*Extracted text*.
• • • •
Seasonal and H1N1 Flus Sweep through Texas

Mackenzie Farkus, Editor in Chief

In the last two months, Texas has faced the peak season for flus, lasting from around late October to May. Around 26 Texans have died recently due to having the flu, and about 175 have been hospitalized so far.

Primarily, Texans have had H1N1, otherwise known as swine flu. In 2009, a pandemic of the H1N1 virus swept the world, which caused widespread panic and school closures; however, the virus is now known as a seasonal flu strain, despite still being very deadly. The H1N1 virus spreads easily through large respiratory droplets from sneezing or coughing, and both young and old alike are susceptible.

Common traits of H1N1 include high fever with sweats and/or chills, persistent coughing, lymph node swelling, sore throat, severe nasal and chest congestion, muscle aches, nausea and vomiting, digestive upset and severe abdominal pain. Most recover in one to two weeks, but the virus may transpire into something worse, such as pneumonia or bronchitis.
• • • •
*Data provided*.
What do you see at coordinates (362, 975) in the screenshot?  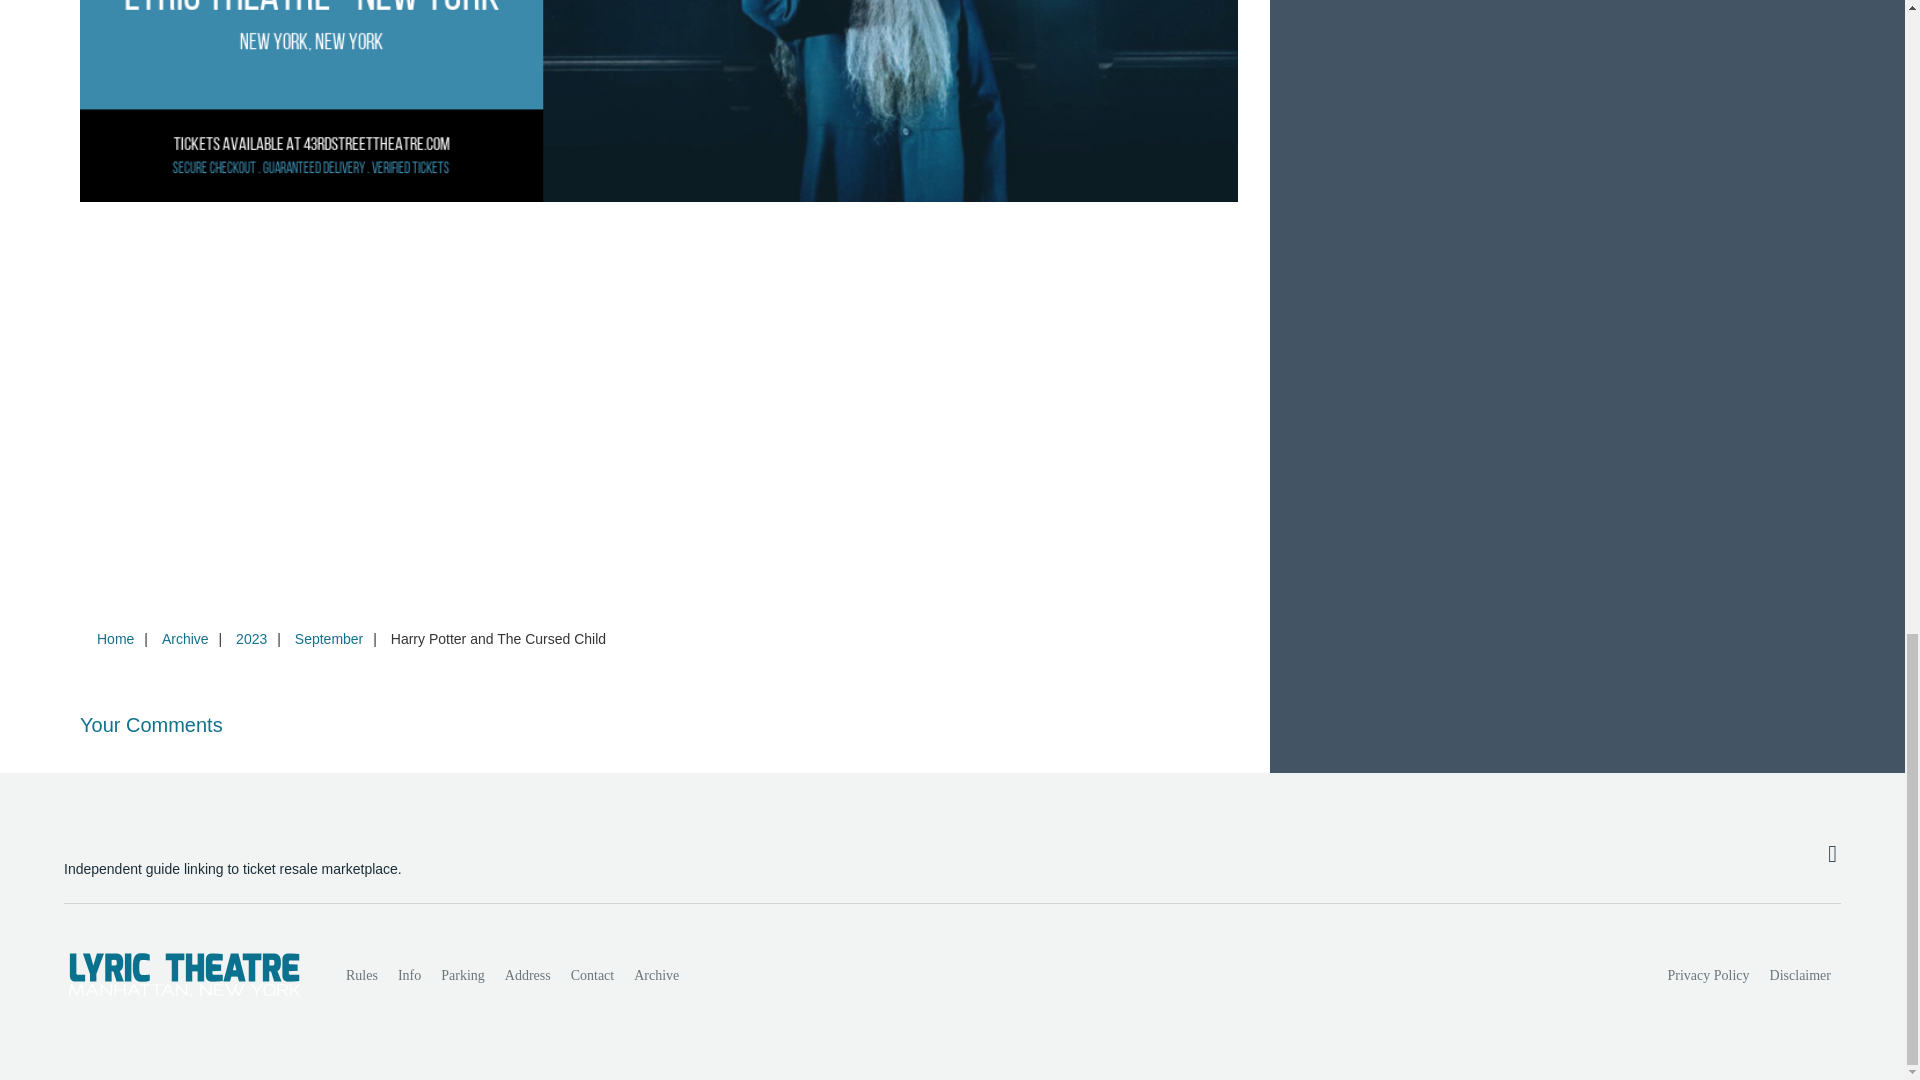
• • • •
*Work to complete*.
Continue the flu article from the point where it stops.

*Response for this exercise*.
The best ways to prevent getting the flu virus and to prevent it from spreading are to thoroughly wash your hands, get a vaccination each year, cover your coughs and sneezes, and stay home if you’re sick. People can get flu shots at their local Walgreens and CVS.

Pros of Getting a Flu Shot:

  • Your risk of getting the flu is now reduced by 80%.

  • Experts say that both seasonal flu shots and H1N1 shots are perfectly safe.


  • You still have a 20% chance of getting the seasonal flu.

  • You might experience redness or swelling in your arm.